Clients are not protected by filing a self-serving “declaration of domicile” or by simply filing for Florida homestead status. Instead, there are a number of factors that states will look at to determine individual domicile (keep in mind the term “domicile” means the true “home” of the individual, who can have several “residences”, but only one domicile). A client who wants to assure him or herself of being considered a Florida domiciliary should take heed of these factors.
 
The first factor that will be reviewed is the time spent at the various locales. It is crucial that greater than 184 days be spent in Florida, and that such time be quality time. In other words, a client should undertake the kinds of activities that might normally be expected of a permanent resident, such as social activities and physicians’ visits, within the state. Vacations and occasional visits to family out of the state should not count against the individual, but it is helpful if family visits in Florida as much as is practical.
 
An additional trap that catches a number of people each year is the “retired” entrepreneur who does not really hand his business over to his successors. If an individual business owner or manager constantly calls, faxes, and emails to participate in making decisions or policy, or to supervise or to manage the business, an auditor will not be impressed by the fact that the individual physically left the state. The functional test of discontinuing the conduct of business in a state is not met simply by relocating if active management functions continue.
 
Another factor is the relative size of the residence in each state. Clearly, keeping the $10,000,000 family mansion in New York State and a $500,000 condominium unit here in Florida implies that the owner places more importance on life in New York than in Florida, especially if the Florida condominium is in a project typically occupied by non-residents. It may therefore behoove the would-be Floridian to sell the large residence located elsewhere and to buy something smaller in that state, if a residence will be maintained there.
An auditor may look at the kinds of furniture, furnishings and personal items kept in each locale.
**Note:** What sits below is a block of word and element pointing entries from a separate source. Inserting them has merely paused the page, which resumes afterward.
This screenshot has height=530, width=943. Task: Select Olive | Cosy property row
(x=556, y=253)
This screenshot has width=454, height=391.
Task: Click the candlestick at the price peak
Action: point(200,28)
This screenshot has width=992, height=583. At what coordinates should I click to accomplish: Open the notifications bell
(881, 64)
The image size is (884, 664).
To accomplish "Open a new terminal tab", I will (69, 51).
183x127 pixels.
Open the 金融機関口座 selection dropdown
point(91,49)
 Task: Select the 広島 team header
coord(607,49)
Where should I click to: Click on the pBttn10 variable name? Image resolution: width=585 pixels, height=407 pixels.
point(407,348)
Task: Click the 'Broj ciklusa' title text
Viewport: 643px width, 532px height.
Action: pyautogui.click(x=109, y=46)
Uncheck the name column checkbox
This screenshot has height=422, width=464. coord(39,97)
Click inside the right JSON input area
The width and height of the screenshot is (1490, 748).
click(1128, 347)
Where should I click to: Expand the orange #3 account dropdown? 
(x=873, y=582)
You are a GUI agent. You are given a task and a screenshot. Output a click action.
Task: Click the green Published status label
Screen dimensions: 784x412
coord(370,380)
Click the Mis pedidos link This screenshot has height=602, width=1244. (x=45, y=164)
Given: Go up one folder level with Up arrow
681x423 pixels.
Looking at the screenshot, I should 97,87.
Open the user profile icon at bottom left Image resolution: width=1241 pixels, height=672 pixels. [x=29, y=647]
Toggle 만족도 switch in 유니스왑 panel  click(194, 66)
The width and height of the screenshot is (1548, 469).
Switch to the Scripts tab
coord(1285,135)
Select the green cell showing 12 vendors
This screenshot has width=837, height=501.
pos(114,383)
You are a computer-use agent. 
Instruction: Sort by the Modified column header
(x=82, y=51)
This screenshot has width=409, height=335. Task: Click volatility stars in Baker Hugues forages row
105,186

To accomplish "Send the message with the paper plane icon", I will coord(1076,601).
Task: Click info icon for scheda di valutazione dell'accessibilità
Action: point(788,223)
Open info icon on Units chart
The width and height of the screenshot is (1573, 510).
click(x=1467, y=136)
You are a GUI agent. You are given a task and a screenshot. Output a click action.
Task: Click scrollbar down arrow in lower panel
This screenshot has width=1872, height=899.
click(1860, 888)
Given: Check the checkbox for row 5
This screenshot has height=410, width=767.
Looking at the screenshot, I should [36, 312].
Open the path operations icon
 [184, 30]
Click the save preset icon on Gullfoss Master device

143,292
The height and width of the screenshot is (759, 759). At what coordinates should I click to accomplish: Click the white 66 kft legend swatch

Often known as the “teddy bear rule”, the theory is that a person will keep items of significant sentimental value in his or her permanent place of residence. The items in question need not be expensive (although they could be items such as important artwork), but might include photo albums and family portraits, collections of favorite books, and family heirlooms.  
 
In close questions, there are other factors that an auditor may consider in determining domicile. The important thing is that clients be aware that these issues exist, that they can have serious repercussions, and that inquiries from a former state be answered only with the assistance of counsel or their CPA. Seemingly innocuous or routine inquiries may be the prelude to a more serious investigation and audit.